Aunque las bodas son sinónimo de alegría ya que es la consagración del amor de una pareja, para muchas personas ser invitado a una se convierte en un calvario. Está claro que con este tema se abren dos grandes polos opuestos: aquellos que aman las bodas y aquellos que las odian.

A la hora de decidir si honramos a los novios con nuestra presencia en su boda solemos basarnos en dos factores: tipo de relación (si es muy cercana o simplemente somos conocidos) y cuestiones más de tipo económico, ¡nos miramos el bolsillo! Aunque, a decir verdad, por muy mal que vayamos de dinero, si la boda es cercana, iremos y además, lo pasaremos bien. El dinero lo sacaremos de donde sea, ahorrando de aquí y allá.  

El problema suele agravarse en la franja de edad más “casamentera” es decir, si tienes entre 28 y 40 años tienes más posibilidades de asistir a más de una boda al año. Es más, posiblemente te veas obligado a elegir ya que, anualmente estarás, al menos, en la lista de invitados de 2 o 3 bodas (mínimo). Una vez pasamos esa franja de edad, ¡celebramos los divorcios! Es broma, esperemos que no ;)

Hagamos de tripas corazón y asistamos a todas las que nuestro yo interno nos diga que debemos asistir, allá donde nos sintamos bien, en armonía y obviemos las que son compromisos innecesarios. Ahora las bodas se avisan con mucho tiempo de antelación, cosa que nos parece muy bien para poder ahorrar y preparar todo lo necesario durante los meses previos: trajes, vestidos, complementos, los niños y… ¡el regalo! Por no hablar de despedida, si es una novia/o cercana/o…

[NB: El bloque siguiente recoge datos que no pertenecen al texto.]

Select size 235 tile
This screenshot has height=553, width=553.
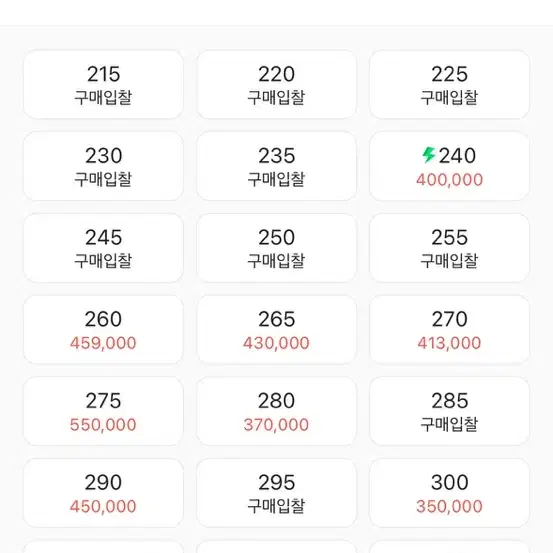276,166
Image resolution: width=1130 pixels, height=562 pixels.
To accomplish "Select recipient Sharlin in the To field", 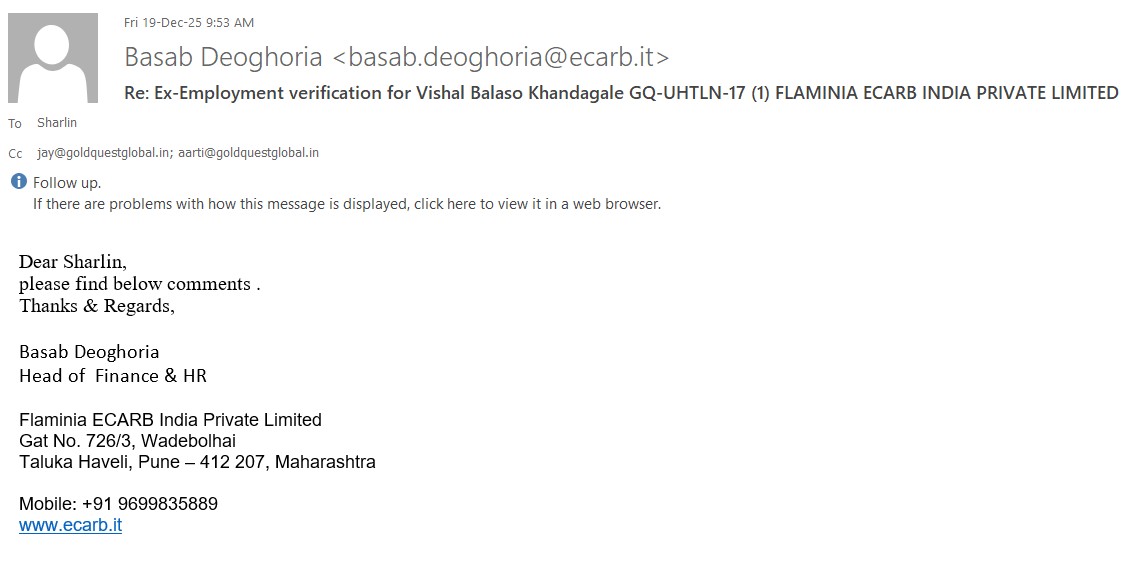I will point(57,123).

Si quieres ahorrar sin darte cuenta puedes seguir alguno de estos consejos durante los meses pre boda, cuando esta llegue, ¡no tendrás esfuerzo económico alguno!

  • Hucha por boda: intenta meter todas las monedas de 2€ y billetes de 5€ que aparezcan, de vez en cuando, por tu monedero. Parece una tontería pero, ¡se nota!
  • Puedes auto imponerte 20€ semanales para guardar. Al final incluso te puede sobrar, ¡esa alegría que te llevas!
  • Aprovecha las rebajas de enero y verano. Si, quizá no te apetece pero llegado el momento lo agradecerás. Nos referimos a que en época de rebajas puedes comprar básicos como zapatos, vestidos y bolsos que, más tarde lucirás con poderío y serás la invitada más guapa. Hablamos en femenino porque, dicho sea, los hombres lo tienen mucho más fácil… ¡Benditos trajes!
  • Si la boda es fuera de tu ciudad, escoge el hotel con antelación. 
  • Si hay lista de regalos puedes compartir gastos con otros familiares o amigos.

Sin nervios, ni estrés, ni tensión… ¡solo quedará disfrutar!